Şırnak'ın Cizre ilçesinde 9 Ekim 2009 günü Mehmet Uytun, evlerinin balkonunda annesinin kucağında bulunduğu sırada toplumsal olaya müdahala eden jandarmanın attığı gaz bombasının fişeği başına isabet etmesi sonucu ağır yaralandı. Tedavi gördüğü hastanede 10 gün sonra yaşamını yitiren Mehmet Uytun için yürütülen soruşturmada, Cizre Cumhuriyet Başsavcılığı gaz fişeği attığı tespit edilen asker H.A. için kaymakamlıktan soruşturma izni istedi. Ancak kaymakamlık aile ve avukatlarının başvurusunu reddedince aile bu kez Diyarbakır Bölge İdare Mahkemesi'ne başvurdu. Oradan da sonuç alamayan Uytun ailesi, davayı bireysel başvuru kapsamında Anayasa Mahkemesi'ne taşıdı.
"MUAYENEYİ YAPAN DOKTORUN İFADESİ 2 YIL SONRA ALINMIŞ"
Anayasa Mahkemesi yaklaşık 5.5 yıl sonra Mehmet Uytun ile ilgili kararını açıklarken, Diyarbakır Bölge İdare Mahkemesi'nin gerekçeli kararında iki farklı yöndeki iddiaları karşılıklı olarak değerlendirmek suretiyle bir sonuca ulaşmaksızın sadece idarenin görüşü doğrultusunda bir sonuca ulaşıldığını belirtti. AYM kararında, "Anayasa Mahkemesi, anılan kararın 'soruşturmada elde edilen tüm bulguların kapsamlı, nesnel ve tarafsız bir analizine dayalı olması' gereğini karşılamadığını ve bunun anılan gereklilikleri karşılayabilecek bir süreci öngören soruşturma ve kovuşturma aşamalarına geçilmesini engellediğini ifade etmiştir" denildi.
Mahkeme kararında, olay yeri inceleme, ölü muayenesi ve otopsi incelemesi gibi delil toplamaya yönelik bir kısım işlemlerin en kısa sürede yerine getirildiği, bununla birlikte, ölenin anne ve babasının ifadelerinin olaydan 20 gün, şüpheli konumundaki kolluk görevlisinin ifadesinin 25 gün, diğer görevlilerin ifadelerinin 4 ay, kesin ölüm sebebinin tespiti için istenen raporun 1,5 yıl, Devlet Hastanesi'nde M. U.'nun muayenesini yapan doktorun ifadesinin 2 yıl sonra alındığı belirtildi.

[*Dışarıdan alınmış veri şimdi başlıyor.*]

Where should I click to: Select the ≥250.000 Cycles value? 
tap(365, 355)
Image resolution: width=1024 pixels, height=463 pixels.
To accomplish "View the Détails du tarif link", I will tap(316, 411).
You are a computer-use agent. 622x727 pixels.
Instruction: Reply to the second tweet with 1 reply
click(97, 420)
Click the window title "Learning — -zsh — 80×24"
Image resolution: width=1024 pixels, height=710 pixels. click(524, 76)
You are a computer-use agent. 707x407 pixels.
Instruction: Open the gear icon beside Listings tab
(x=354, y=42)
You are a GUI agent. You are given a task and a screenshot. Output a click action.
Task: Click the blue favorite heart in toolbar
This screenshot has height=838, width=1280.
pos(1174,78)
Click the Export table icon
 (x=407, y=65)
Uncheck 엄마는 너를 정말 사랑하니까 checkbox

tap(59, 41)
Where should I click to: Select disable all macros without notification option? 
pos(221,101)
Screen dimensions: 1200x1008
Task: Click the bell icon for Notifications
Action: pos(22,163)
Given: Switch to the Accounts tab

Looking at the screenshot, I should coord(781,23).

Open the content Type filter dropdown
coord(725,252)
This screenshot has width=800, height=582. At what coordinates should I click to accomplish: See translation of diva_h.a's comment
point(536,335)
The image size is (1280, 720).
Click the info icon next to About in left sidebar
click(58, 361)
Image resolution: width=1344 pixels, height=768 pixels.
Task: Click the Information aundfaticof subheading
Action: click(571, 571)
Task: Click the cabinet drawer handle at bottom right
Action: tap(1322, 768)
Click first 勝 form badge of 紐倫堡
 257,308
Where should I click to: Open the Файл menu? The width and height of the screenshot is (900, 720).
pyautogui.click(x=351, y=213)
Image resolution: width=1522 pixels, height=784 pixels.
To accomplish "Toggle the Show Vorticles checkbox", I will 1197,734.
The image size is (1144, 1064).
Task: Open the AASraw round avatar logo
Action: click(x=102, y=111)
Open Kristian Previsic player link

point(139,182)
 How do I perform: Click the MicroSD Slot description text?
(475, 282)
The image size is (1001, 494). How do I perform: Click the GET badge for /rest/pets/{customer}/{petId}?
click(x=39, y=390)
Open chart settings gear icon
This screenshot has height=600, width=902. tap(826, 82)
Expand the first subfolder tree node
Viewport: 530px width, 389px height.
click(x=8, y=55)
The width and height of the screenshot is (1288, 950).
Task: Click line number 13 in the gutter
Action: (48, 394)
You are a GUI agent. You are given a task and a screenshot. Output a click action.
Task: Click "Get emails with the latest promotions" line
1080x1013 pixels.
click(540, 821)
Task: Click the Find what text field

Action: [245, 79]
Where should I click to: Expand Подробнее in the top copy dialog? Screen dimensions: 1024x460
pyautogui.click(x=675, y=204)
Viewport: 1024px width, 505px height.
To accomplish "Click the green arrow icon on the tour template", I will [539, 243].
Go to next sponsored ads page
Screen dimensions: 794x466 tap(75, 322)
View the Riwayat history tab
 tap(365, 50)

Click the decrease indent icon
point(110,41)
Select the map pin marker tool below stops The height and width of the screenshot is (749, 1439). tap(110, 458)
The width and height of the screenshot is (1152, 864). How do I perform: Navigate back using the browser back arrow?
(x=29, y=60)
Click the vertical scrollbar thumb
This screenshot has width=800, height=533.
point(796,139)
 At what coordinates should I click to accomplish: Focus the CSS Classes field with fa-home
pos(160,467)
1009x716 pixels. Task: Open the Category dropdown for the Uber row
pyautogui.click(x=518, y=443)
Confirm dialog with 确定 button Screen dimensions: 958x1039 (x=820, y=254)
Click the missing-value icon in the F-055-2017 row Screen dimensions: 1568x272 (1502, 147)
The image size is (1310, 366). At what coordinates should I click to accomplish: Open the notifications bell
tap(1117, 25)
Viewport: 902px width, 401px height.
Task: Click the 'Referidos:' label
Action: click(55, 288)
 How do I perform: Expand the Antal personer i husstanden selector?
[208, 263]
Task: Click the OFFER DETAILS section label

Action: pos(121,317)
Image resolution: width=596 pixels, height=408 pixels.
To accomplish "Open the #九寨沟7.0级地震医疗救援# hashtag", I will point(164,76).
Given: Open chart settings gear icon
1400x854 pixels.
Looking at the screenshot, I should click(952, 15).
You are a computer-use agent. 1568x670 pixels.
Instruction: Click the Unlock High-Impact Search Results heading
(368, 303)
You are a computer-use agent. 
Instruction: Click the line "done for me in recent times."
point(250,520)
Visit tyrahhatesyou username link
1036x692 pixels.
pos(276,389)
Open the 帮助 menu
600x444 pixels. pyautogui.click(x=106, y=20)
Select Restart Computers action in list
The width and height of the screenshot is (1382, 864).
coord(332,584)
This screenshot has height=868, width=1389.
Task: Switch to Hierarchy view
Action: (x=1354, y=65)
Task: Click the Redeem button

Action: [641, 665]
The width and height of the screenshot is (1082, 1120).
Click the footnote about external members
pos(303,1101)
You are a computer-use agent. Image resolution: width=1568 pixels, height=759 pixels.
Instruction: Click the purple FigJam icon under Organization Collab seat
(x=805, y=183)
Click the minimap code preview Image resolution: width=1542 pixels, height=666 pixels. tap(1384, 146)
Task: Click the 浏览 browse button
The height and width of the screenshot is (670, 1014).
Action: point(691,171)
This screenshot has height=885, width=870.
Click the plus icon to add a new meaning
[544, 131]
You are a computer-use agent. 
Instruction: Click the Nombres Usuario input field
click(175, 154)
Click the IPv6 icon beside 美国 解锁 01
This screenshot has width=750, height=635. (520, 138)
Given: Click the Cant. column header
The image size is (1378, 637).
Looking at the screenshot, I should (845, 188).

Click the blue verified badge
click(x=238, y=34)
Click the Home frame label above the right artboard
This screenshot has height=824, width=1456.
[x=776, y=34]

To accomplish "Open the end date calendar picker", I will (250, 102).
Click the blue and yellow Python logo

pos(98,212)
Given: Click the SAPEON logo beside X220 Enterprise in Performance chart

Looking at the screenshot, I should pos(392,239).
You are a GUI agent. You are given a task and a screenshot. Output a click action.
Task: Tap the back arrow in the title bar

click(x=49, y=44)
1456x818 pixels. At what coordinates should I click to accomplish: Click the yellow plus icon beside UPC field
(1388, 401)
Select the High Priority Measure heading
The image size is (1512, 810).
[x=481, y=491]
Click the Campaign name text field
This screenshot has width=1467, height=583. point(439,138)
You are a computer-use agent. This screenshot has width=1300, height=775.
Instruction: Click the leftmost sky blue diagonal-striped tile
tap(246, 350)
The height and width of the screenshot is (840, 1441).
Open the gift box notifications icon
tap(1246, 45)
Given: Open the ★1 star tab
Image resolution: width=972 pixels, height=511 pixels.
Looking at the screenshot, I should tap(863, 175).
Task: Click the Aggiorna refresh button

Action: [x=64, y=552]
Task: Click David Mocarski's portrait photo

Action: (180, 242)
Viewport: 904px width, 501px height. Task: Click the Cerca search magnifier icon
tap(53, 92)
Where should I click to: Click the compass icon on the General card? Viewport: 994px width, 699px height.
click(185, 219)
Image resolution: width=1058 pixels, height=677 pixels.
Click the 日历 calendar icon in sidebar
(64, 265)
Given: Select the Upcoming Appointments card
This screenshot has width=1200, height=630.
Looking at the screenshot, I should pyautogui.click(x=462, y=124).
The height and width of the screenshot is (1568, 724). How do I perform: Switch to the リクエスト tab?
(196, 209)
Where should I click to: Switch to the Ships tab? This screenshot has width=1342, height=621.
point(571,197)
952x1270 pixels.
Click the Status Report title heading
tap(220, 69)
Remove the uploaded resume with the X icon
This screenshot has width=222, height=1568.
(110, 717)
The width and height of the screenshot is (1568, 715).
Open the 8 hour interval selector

"ETKİLİ SORUŞTURMA YÜKÜMLÜLÜĞÜNÜN İHLAL EDİLDİĞİNE KARAR VERİLMİŞTİR"
Anayasa Mahkemesi kararında şöyle denildi:
"Cumhuriyet Başsavcılığı tarafından gaz fişeği atışının etkilerine ilişkin bilgilerin olaydan yaklaşık 2,5 yıl sonra kriminal polis laboratuvarından ve buradan bir sonuç alınamaması üzerine Çankırı Silah Fabrikası Müdürlüğü'nden talep edildiği, ancak istenilen bilgilerin Cumhuriyet Başsavcılığı'na verildiğine ilişkin bir bilginin dosya kapsamında yer almadığı ve nihai olarak, olaydan yaklaşık 2 yıl 9 ay sonra Cumhuriyet Başsavcılığınca jandarma görevlisi H.A., hakkında Kaymakamlıktan soruşturma izni talebinde bulunulduğu, soruşturma izni verilmemesi ve itirazın Bölge İdare Mahkemes'ince reddinden sonra Cumhuriyet Başsavcılığı'nca olaydan yaklaşık 3 yıl 3 ay sonra H. A. hakkında inceleme yapılmasına yer olmadığına karar verildiği hususlarını bir bütün olarak göz önünde bulunduran Anayasa Mahkemesi, delil toplamaya ve delilleri değerlendirmeye ilişkin olarak değinilen çelişki ve eksiklikler ile soruşturma kapsamında belirtilen işlemlerin gerçekleşme zamanları birlikte gözetildiğinde, soruşturmanın makul bir sürat ve özenle yürütülmediği kanaatine ulaşmıştır. Sonuç olarak anayasanın 17'inci maddesinde güvence altına alınan yaşam hakkının gerektirdiği etkili soruşturma yükümlülüğünün ihlal edildiğine karar verilmiştir."